1. Definition
- Minimum Detectable Lift (MDL) = the smallest relative improvement (percentage increase or decrease) in a key metric (conversion rate, revenue, clicks, etc.) that your experiment can reliably detect, given your:
- Sample size (n)
- Significance level (α)
- Power (1 – β)
It’s essentially the smallest effect size you care about detecting.
2. Why It Matters
- Prevents over-optimizing for trivial effects.
- Ensures experiments are designed with enough sample size to detect meaningful changes.
- Helps product teams decide: “What improvement do we need to justify running this test?”
3. Formula (Conceptual)
For conversion rates:
$\text{MDL} = \frac{p_{\text{treatment}} – p_{\text{control}}}{p_{\text{control}}}$
where:
- $p_{\text{control}}$ = baseline conversion rate.
- $p_{\text{treatment}}$ = conversion rate in variant.
The smaller the MDL, the larger the sample size required.
4. Example
Website A/B Test
- Baseline conversion (control) = 5% (0.05)
- Suppose test is designed with α = 0.05, power = 0.80, n = 20,000 visitors per variant.
- Using sample size formulas, you calculate:
- The experiment can detect a 10% relative lift (from 5% → 5.5%).
This means the Minimum Detectable Lift (MDL) = +10%.
- If the true lift is smaller (say +2%), the test likely won’t detect it with significance.
5. MDL vs MDE
- Sometimes you’ll see Minimum Detectable Effect (MDE).
- MDE = absolute effect size (e.g., +0.5 percentage points).
- MDL = relative effect size (percentage lift).
Example:
- Control = 5%
- Treatment = 5.5%
- MDE = +0.5 percentage points
- MDL = +10% relative lift
6. Interpretation in Practice
- If MDL is too high → you might miss smaller but still valuable improvements.
- If MDL is too low → experiment may require millions of users → impractical.
- Balance is needed:
- Business sets minimum improvement worth acting on.

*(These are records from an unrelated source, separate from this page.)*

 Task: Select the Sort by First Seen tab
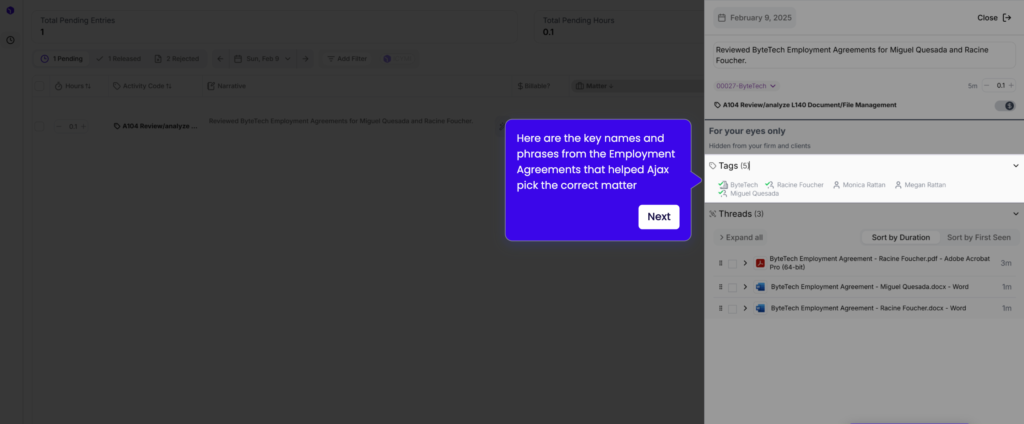pos(978,238)
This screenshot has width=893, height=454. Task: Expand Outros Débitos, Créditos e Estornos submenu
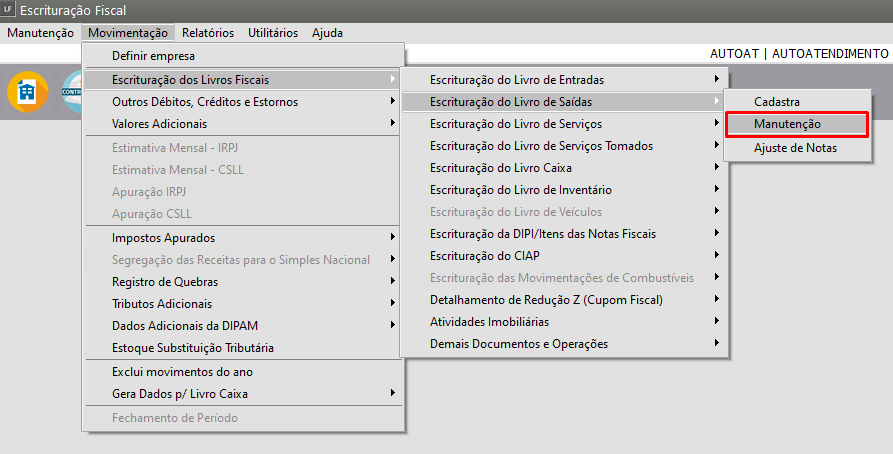click(x=205, y=101)
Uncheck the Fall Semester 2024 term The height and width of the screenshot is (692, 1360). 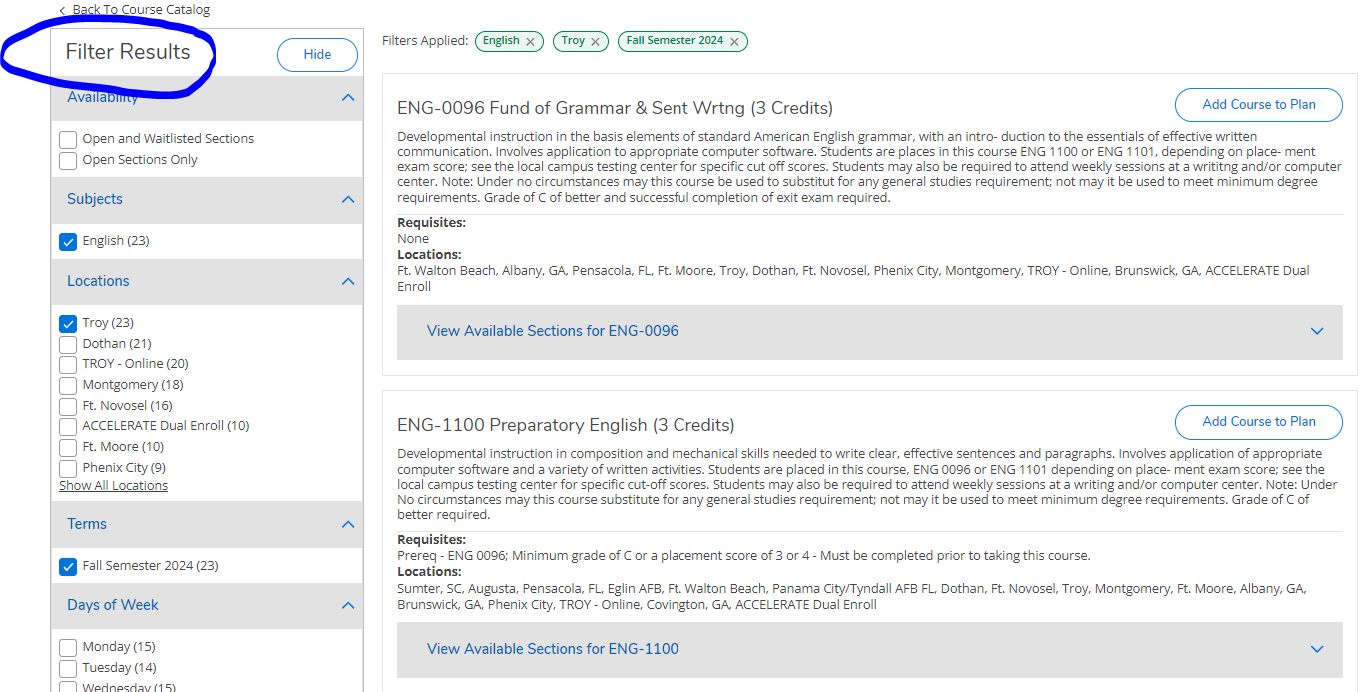point(67,565)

- Statistician designs experiment to detect at least that lift.
7. Summary Table
| Term | Meaning | Example |
|---|---|---|
| MDE (Minimum Detectable Effect) | Smallest absolute effect detectable | +0.5% conversion points |
| MDL (Minimum Detectable Lift) | Smallest relative effect detectable | +10% lift over 5% baseline |
In short:
Minimum Detectable Lift (MDL) is the smallest relative improvement an experiment can reliably detect given α, power, and sample size. It ensures you design tests that are big enough to detect meaningful business improvements, but not so sensitive that you waste time detecting trivial ones.